## Bagian Dokumen
_____

Senin, 03 September 2018

Pendidikan : Idealisme dan Realitas




Oleh:Nur Sahid
"Ya Alloh ya tuhan kami, sesungguhnya aku berlindung kepadamu dari keluh kesah dan duka cita, aku berlindung kepadamu dari lemah kemauan dan malas, aku berlindung kepadamu dari sifat pengecut dan kikir, aku berlindung kepadamu dari tekanan hutang dan kezaliman manusia (Muhammad SAW).
"Bila kaum muda yang telah belajar di sekolah menganggap dirinya terlalu tinggi dan pintar untuk melebur dengan masyarakat yang bekerja dengan cangkul dan hanya memiliki cita-cita yang sederhana, maka lebih baik pendidikan itu tidak diberikan sama sekali ". (Tan Malaka)

Kata-kata diatas mungkin sudah pernah kalian baca meski sebenarnya aku tak tahu mengapa menulis kata-kata itu di awal tulisan ini. Tapi setidaknya yang membaca tulisan ini telah berdo’a. dan mungkin sedikit banyak mendapat gambaran bahwa pendidikan tidak seharusnya memisahkan seorang peserta didik dari realitas masyarakat dan lingkungannya.

  Dua minggu lalu aku dan teman-teman memulai sebuah diskusi, sebenarnya diskusi ini sudah direncanakan sejak lama, kami mendiskusikan buku Mazhab Pendidikan Kritis, sebuah buku yang ditulis oleh Dr. M Agus Nuryatno, beliau merupakan staf pengajar di Fakultas Tarbiyah UIN Sunan Kalijaga Yogyakarta. Kami akan mendiskusikan buku itu dalam lima kali pertemuan dimana pada dua minggu lalu kami mendiskusikan bab pertama, “Pendidikan Kritis : Konsep-Konsep Dasar”. Waktu itu aku di daulat sebagai pemateri.

_____

## Data Tersedia

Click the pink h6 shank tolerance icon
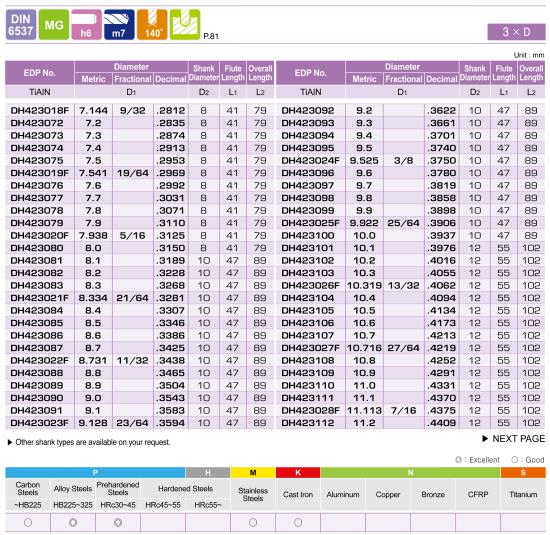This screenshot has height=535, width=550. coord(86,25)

_____

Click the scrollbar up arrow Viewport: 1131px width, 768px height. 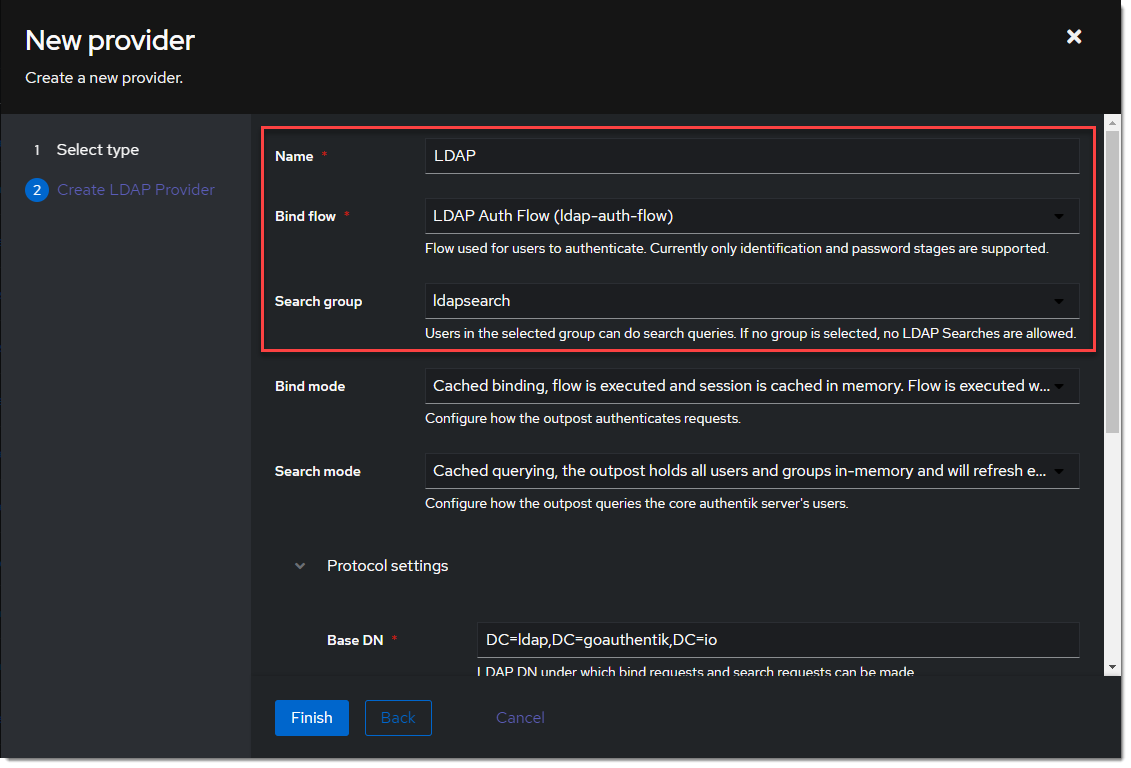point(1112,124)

_____

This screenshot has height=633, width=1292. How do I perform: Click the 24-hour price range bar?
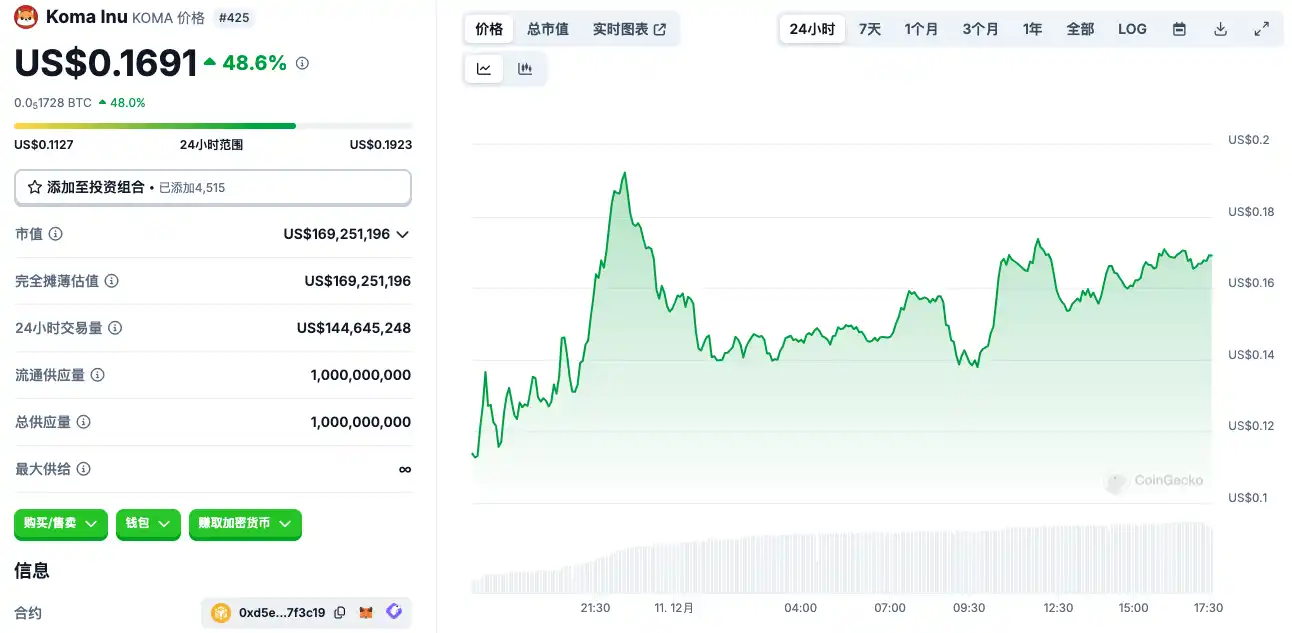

_____

## Soal Latihan
1 – Menurut tulisan tentang pendidikan di atas, dalam berapa kali pertemuan buku Mazhab Pendidikan Kritis akan didiskusikan?
2 – Teruskan tulisan tentang pendidikan itu, mulai setelah kalimat terakhir yang tercantum.

## Hasil
1 – Dalam lima kali pertemuan.

2 –
Sebagai sebuah gagasan, mazhab pendidikan kritis tidak merepresentasikan gagasan yang tunggal dan homogen, namun para pendukung mazhab ini disatukan dalam satu tujuan yang sama, yaitu memberdayakan kaum tertindas dan mentransformasi ketidakadilan sosial yang terjadi di masyarakat melalui media pendidikan. Kalimat itu aku ambil dari halaman satu dan dua buku Mazhab Pendidikan Kritis, nampak sekali bahwa bagi mazhab pendidikan kritis, tujuan pendidikan adalah memberdayakan kaum tertindas, artinya pendidikan mesti menjadi bagian dari perjuangan kaum tertindas dalam memperjuangkan hidup dan kehidupannya untuk mencapai emansipasi manusia. Ini bermakna juga bahwa pendidikan tidak boleh menjadi bagian dari media untuk melanggengkan penindasan.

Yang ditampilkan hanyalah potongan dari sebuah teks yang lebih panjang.